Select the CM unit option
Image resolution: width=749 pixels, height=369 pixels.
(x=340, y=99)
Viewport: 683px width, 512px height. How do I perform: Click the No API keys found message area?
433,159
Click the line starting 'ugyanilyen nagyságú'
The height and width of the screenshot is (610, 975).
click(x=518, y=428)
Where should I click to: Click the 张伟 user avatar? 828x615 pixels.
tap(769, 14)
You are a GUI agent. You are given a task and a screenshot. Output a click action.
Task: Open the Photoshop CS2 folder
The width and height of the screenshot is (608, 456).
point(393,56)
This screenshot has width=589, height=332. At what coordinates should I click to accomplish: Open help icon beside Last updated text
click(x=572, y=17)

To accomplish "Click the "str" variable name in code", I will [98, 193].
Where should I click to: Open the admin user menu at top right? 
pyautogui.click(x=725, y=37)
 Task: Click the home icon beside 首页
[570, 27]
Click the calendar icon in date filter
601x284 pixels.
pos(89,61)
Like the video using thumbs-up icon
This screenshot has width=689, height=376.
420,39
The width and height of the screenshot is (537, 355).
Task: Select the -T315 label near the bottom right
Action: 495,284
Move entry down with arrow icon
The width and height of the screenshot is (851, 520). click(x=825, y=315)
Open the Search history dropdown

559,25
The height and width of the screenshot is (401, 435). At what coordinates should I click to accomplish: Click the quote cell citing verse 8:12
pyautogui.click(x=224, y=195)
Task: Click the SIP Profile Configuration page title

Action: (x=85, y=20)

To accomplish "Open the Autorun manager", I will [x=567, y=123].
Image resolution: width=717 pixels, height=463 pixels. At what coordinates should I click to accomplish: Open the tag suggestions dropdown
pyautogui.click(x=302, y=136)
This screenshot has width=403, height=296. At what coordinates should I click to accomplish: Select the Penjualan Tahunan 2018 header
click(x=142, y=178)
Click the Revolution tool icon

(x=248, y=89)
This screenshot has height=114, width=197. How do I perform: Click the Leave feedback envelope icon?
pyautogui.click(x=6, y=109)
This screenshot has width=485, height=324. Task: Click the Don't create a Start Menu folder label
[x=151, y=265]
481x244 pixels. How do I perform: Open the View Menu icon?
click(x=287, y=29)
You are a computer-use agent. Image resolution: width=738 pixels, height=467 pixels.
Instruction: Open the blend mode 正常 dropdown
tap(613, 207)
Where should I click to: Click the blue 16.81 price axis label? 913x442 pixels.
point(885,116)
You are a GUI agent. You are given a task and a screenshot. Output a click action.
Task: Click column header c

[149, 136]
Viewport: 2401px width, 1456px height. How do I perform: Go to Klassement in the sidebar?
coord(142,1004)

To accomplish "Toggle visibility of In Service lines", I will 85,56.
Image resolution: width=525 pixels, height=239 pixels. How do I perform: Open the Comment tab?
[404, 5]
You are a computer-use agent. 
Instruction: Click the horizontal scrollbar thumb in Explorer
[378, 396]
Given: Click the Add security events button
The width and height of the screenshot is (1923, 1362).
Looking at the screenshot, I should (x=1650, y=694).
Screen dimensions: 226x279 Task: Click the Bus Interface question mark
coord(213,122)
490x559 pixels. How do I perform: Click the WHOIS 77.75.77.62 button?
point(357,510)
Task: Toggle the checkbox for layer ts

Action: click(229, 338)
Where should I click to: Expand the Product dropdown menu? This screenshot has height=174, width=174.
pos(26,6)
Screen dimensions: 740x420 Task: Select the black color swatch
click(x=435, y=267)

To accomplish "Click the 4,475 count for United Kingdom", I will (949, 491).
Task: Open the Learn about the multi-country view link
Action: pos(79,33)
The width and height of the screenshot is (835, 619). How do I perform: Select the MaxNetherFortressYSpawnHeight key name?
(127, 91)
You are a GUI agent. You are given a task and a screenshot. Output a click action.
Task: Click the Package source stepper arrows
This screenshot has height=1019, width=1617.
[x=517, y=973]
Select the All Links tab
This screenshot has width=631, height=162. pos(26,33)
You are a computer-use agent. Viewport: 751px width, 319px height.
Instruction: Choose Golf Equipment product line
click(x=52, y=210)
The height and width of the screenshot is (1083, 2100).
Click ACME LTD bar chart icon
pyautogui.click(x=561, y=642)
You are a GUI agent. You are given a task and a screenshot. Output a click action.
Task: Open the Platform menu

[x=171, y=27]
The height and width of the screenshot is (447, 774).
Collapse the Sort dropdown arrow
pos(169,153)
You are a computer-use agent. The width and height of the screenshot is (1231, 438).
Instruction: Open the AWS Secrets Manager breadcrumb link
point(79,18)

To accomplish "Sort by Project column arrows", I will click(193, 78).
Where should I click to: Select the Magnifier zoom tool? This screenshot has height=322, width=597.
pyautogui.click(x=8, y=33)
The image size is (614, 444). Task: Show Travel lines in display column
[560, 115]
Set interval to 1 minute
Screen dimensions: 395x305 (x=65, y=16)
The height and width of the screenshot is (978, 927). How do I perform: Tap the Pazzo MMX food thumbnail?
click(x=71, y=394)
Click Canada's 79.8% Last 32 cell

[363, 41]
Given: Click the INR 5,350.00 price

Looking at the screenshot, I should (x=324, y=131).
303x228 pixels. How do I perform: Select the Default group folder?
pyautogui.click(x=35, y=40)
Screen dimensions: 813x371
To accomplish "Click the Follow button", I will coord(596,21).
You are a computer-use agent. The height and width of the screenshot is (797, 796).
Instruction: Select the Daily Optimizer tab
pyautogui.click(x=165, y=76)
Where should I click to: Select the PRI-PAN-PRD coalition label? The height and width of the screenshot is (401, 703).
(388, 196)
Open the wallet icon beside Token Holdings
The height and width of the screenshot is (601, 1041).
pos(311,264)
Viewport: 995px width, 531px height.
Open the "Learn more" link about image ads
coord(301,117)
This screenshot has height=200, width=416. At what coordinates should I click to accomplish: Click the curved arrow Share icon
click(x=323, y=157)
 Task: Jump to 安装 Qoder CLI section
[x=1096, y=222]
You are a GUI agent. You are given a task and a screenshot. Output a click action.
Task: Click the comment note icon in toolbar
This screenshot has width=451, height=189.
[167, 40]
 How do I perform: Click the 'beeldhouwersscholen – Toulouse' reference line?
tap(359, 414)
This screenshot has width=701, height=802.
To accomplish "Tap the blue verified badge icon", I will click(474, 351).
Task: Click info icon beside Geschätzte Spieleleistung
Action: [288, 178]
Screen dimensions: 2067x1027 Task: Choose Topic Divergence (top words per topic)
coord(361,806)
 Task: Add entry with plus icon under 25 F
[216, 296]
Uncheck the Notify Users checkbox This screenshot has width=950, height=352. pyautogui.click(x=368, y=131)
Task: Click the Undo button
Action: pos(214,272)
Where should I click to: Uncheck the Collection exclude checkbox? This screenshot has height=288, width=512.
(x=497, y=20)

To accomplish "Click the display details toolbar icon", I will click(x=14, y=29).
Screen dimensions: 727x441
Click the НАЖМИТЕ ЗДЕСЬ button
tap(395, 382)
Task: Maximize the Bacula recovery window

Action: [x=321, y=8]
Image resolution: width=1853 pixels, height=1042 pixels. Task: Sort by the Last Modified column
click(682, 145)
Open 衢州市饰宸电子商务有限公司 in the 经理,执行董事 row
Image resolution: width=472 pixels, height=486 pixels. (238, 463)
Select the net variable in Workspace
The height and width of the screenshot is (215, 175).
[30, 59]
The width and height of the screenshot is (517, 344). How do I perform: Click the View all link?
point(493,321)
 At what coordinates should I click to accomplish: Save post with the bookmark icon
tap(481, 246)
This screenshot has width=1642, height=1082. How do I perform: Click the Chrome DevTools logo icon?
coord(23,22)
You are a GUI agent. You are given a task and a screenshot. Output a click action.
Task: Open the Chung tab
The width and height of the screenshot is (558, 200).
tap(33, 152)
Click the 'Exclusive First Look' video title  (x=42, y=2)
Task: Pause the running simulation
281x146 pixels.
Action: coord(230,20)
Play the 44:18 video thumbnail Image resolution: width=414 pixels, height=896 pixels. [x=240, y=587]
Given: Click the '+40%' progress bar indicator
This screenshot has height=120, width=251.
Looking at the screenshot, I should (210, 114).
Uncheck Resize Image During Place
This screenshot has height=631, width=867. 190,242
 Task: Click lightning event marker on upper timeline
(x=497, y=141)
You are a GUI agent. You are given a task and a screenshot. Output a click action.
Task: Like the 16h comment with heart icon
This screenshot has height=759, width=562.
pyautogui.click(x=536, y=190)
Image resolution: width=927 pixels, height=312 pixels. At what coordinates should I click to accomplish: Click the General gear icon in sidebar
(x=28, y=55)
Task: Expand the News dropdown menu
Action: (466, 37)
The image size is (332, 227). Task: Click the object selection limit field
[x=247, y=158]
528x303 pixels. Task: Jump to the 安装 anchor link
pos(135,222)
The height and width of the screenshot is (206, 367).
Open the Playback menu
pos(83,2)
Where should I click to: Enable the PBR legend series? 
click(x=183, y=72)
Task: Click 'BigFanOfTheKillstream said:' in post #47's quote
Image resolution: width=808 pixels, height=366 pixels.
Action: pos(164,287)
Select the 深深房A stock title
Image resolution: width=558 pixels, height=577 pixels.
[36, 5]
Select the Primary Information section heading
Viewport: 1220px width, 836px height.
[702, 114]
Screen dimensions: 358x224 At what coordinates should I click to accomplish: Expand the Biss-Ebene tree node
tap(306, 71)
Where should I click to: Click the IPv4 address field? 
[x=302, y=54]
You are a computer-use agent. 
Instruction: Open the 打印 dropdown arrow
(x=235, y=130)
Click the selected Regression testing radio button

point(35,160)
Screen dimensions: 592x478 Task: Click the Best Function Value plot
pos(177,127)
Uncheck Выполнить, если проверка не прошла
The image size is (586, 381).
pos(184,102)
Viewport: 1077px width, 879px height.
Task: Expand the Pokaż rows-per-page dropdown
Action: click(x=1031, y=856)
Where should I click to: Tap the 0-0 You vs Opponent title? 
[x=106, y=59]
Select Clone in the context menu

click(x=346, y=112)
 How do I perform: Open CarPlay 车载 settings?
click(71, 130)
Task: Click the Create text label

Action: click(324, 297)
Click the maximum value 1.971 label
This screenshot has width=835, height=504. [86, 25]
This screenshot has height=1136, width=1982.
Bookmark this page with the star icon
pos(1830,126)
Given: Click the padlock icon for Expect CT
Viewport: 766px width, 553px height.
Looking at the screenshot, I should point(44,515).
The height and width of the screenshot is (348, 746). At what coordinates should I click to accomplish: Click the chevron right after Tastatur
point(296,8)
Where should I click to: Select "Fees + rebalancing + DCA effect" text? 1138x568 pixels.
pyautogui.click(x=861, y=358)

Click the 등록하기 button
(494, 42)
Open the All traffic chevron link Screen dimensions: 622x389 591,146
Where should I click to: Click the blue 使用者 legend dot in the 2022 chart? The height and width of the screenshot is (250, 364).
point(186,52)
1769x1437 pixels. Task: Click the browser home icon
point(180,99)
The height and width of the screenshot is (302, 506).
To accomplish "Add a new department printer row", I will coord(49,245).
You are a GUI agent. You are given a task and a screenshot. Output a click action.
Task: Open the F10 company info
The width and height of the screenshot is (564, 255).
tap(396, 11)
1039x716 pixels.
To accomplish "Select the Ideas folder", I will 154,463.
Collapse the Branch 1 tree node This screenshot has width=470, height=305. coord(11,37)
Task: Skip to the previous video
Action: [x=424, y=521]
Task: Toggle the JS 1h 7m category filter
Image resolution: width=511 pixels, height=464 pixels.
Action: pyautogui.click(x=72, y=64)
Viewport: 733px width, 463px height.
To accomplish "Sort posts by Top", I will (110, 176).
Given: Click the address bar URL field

···

> [The exercise] Copy verbatim the stretch of material beginning with the line containing "This screenshot has width=1642, height=1082." and ending with the line containing "(x=497, y=141)", both lines included.

> [Answer for the task]
This screenshot has width=1642, height=1082. How do I perform: Click the Chrome DevTools logo icon?
coord(23,22)
You are a GUI agent. You are given a task and a screenshot. Output a click action.
Task: Open the Chung tab
The width and height of the screenshot is (558, 200).
tap(33, 152)
Click the 'Exclusive First Look' video title  (x=42, y=2)
Task: Pause the running simulation
281x146 pixels.
Action: coord(230,20)
Play the 44:18 video thumbnail Image resolution: width=414 pixels, height=896 pixels. [x=240, y=587]
Given: Click the '+40%' progress bar indicator
This screenshot has height=120, width=251.
Looking at the screenshot, I should (210, 114).
Uncheck Resize Image During Place
This screenshot has height=631, width=867. 190,242
 Task: Click lightning event marker on upper timeline
(x=497, y=141)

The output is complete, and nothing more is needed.